What to work on — Lines below that include "agent" are the answer; copy each one.

Supplied records —

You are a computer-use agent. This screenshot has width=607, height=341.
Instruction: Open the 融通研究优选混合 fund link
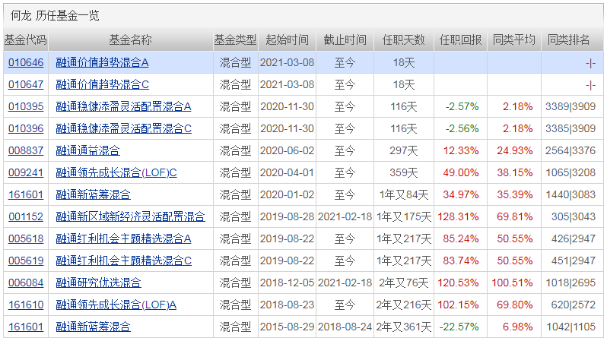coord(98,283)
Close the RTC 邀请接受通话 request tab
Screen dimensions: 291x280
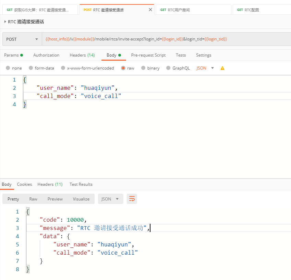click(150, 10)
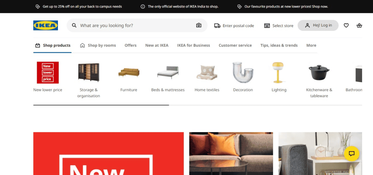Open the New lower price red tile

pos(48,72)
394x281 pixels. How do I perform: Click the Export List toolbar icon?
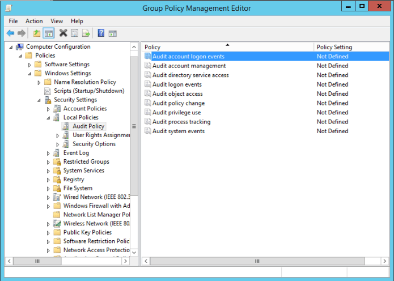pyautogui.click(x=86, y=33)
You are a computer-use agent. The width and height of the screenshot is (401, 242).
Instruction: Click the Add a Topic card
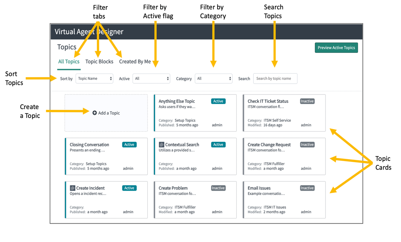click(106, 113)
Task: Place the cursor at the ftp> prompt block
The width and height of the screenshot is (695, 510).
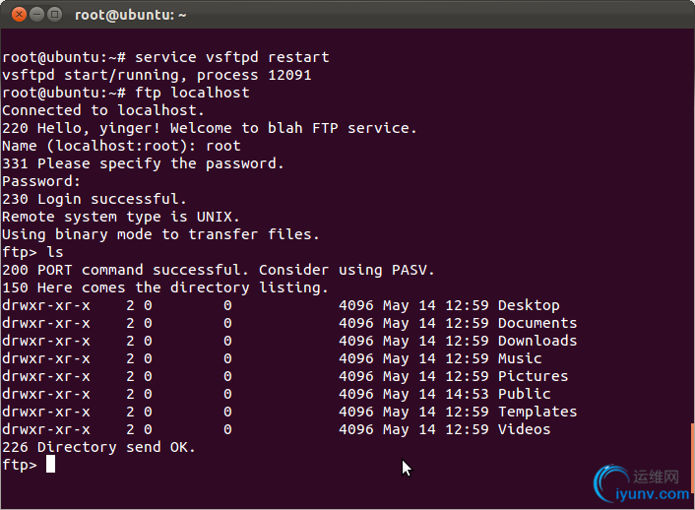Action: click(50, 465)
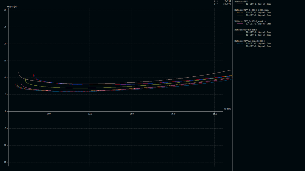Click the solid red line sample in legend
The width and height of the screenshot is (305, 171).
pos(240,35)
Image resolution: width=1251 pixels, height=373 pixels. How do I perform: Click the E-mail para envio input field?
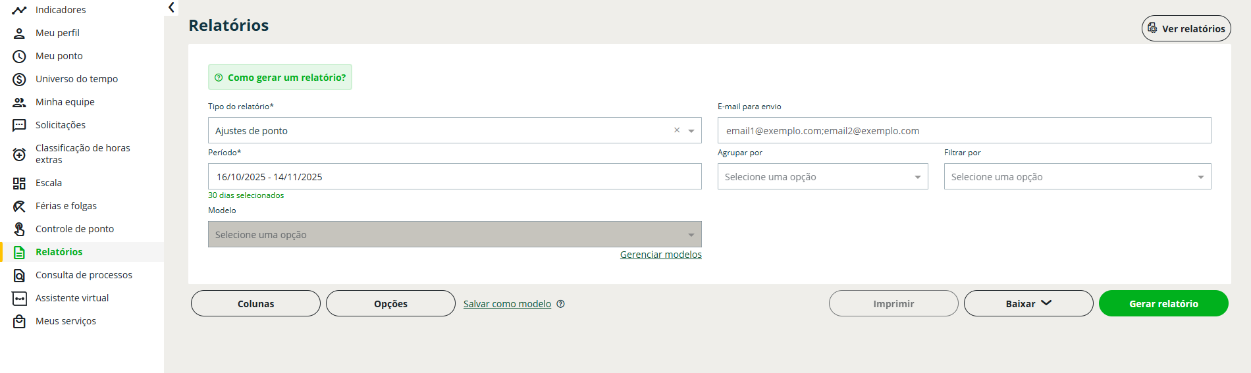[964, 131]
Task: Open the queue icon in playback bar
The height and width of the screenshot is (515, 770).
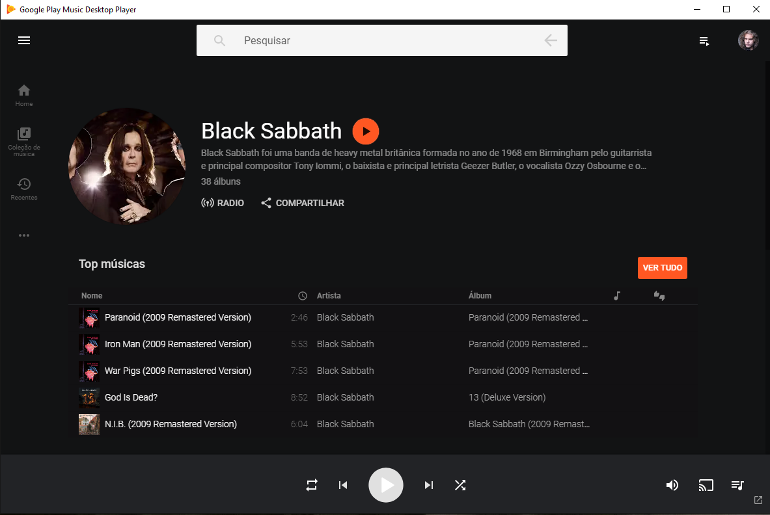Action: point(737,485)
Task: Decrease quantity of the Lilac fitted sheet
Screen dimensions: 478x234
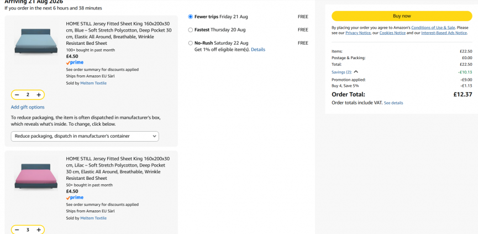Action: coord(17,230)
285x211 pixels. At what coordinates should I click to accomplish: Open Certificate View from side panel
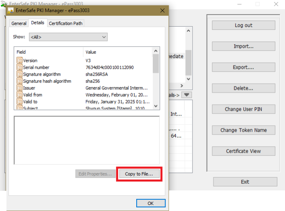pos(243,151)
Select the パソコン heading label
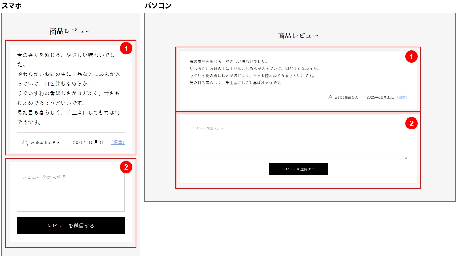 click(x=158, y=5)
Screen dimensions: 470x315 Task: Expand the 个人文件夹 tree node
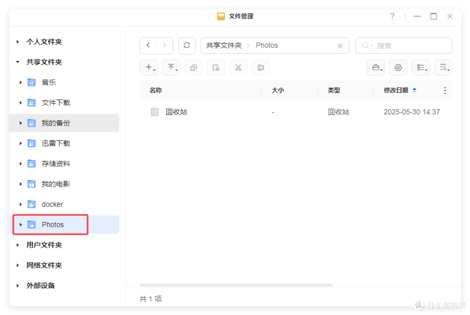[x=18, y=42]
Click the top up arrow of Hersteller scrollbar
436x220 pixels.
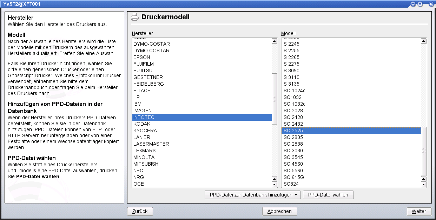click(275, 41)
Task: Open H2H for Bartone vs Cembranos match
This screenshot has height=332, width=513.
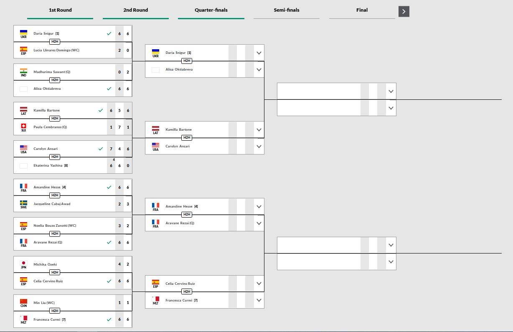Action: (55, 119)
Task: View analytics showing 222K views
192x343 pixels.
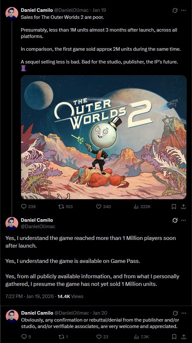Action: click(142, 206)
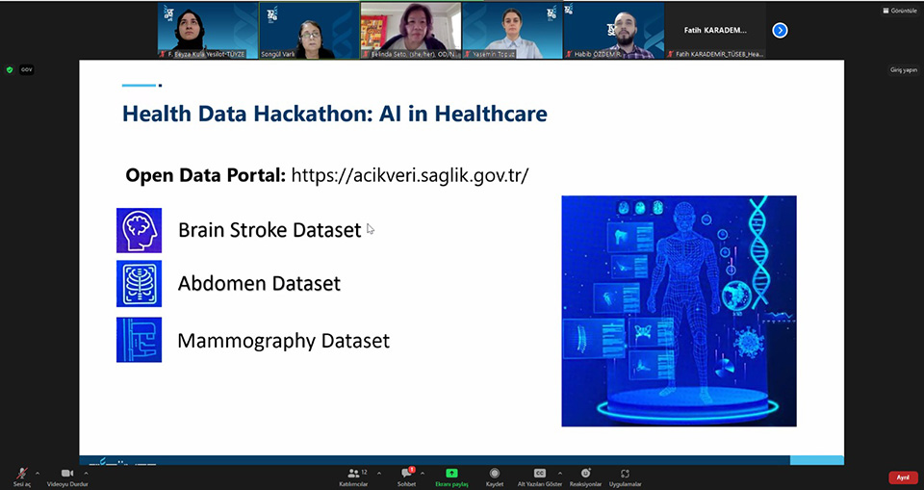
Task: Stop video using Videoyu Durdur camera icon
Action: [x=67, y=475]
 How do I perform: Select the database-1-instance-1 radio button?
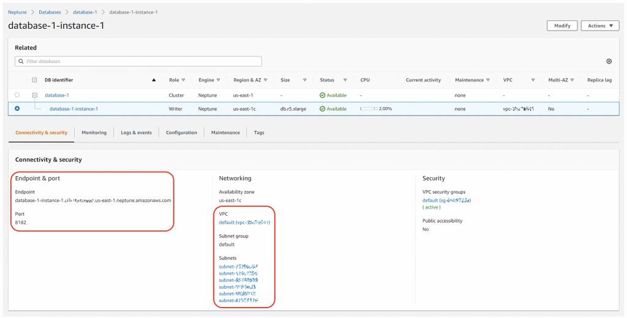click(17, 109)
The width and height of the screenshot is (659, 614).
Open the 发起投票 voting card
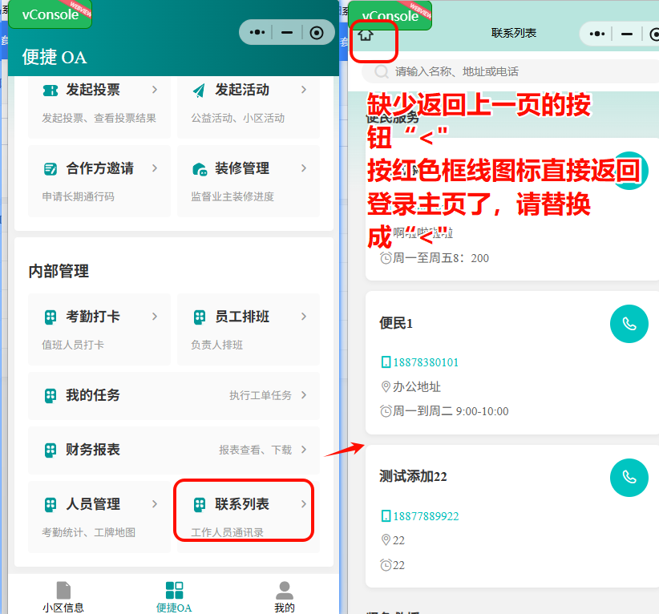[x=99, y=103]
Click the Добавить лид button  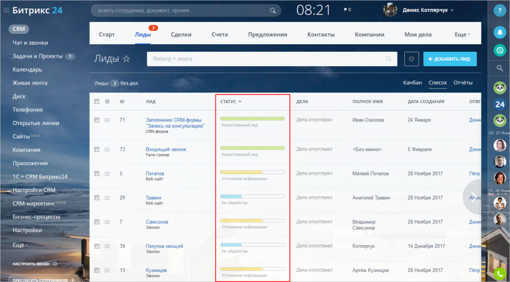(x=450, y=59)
---
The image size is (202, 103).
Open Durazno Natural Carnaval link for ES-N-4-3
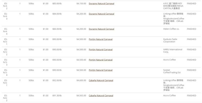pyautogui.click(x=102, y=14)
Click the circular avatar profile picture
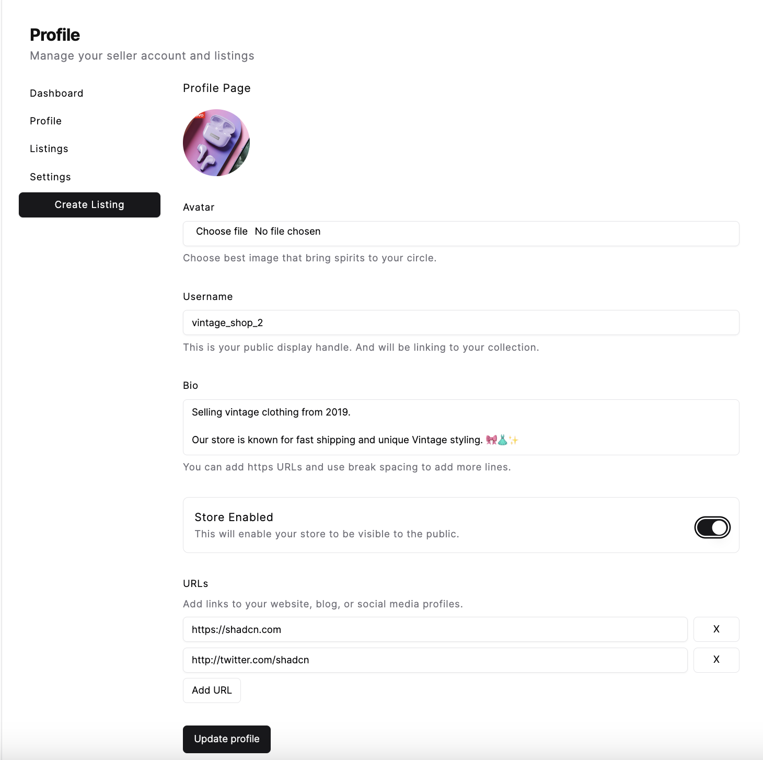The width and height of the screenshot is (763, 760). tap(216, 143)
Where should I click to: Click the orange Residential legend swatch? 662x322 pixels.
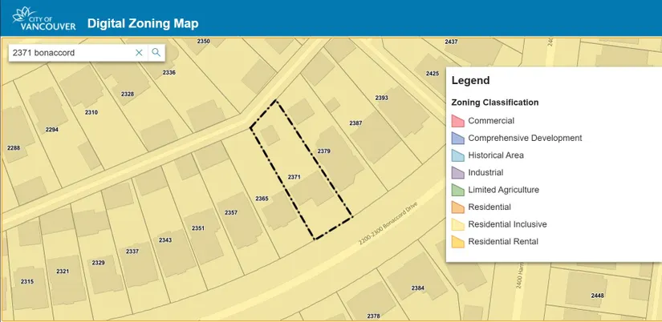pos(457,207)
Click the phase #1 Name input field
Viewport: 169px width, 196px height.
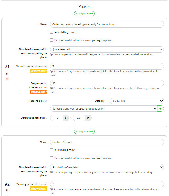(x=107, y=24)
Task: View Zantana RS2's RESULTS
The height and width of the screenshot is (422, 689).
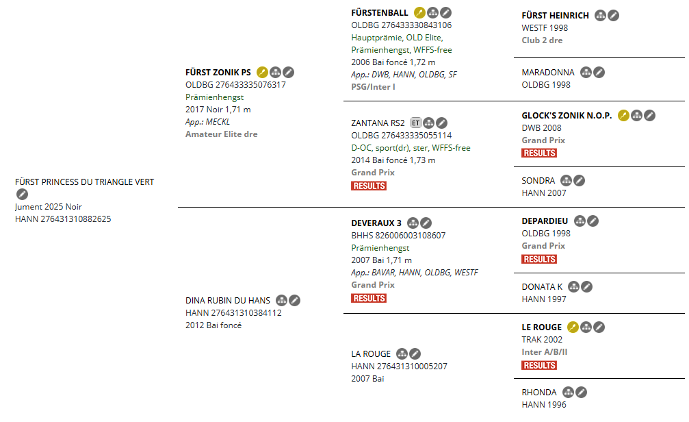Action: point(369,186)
---
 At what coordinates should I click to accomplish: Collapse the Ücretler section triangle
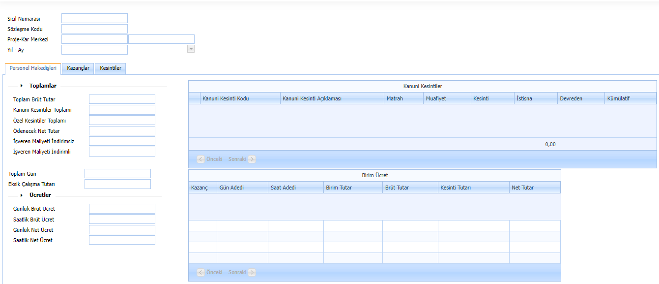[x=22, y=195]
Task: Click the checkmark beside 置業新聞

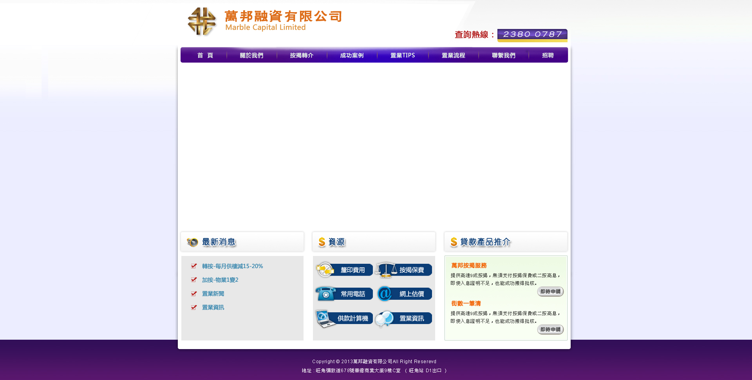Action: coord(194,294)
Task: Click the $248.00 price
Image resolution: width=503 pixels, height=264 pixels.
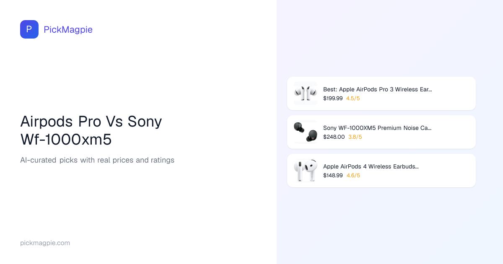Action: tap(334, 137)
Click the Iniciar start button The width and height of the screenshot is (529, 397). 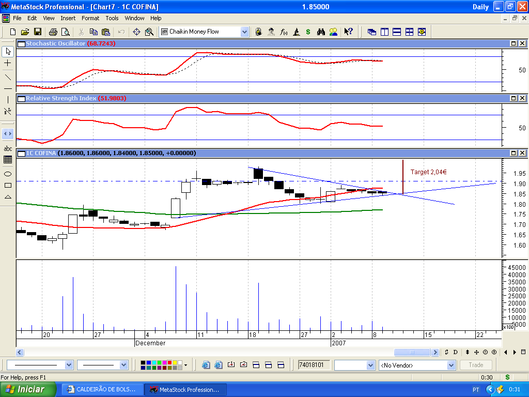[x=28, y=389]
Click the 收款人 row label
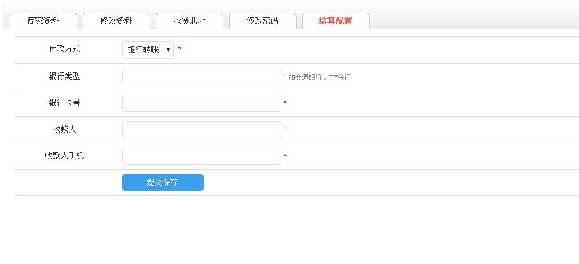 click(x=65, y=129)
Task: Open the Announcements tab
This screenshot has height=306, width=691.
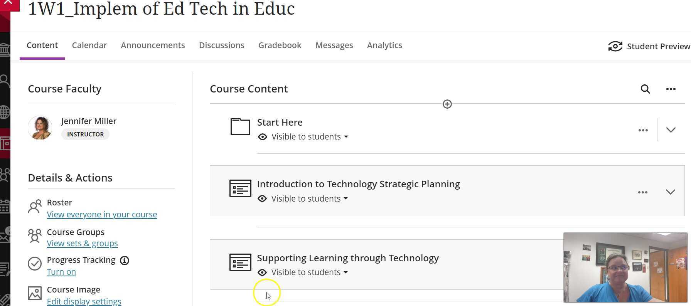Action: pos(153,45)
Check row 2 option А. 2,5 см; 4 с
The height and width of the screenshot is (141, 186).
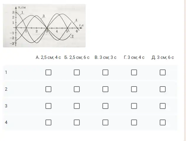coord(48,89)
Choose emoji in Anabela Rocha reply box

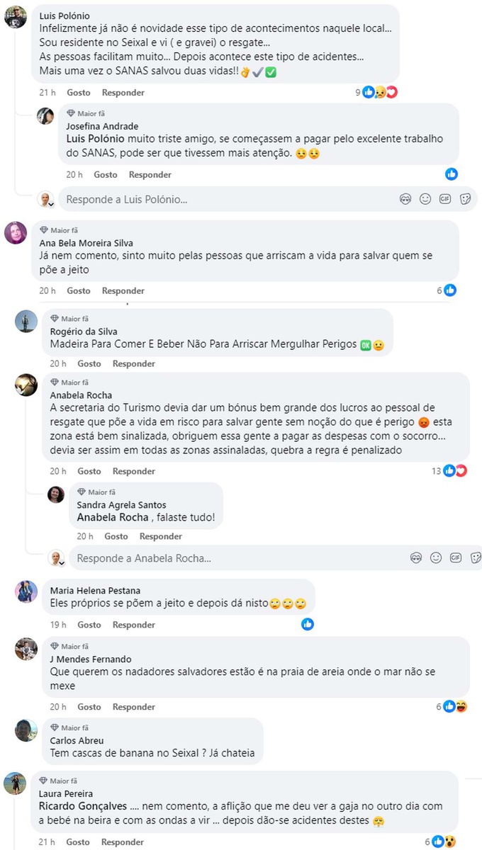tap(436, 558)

Result of the exercise —
You are a computer-use agent. This screenshot has width=607, height=341.
You are a computer-use agent. The width and height of the screenshot is (401, 242).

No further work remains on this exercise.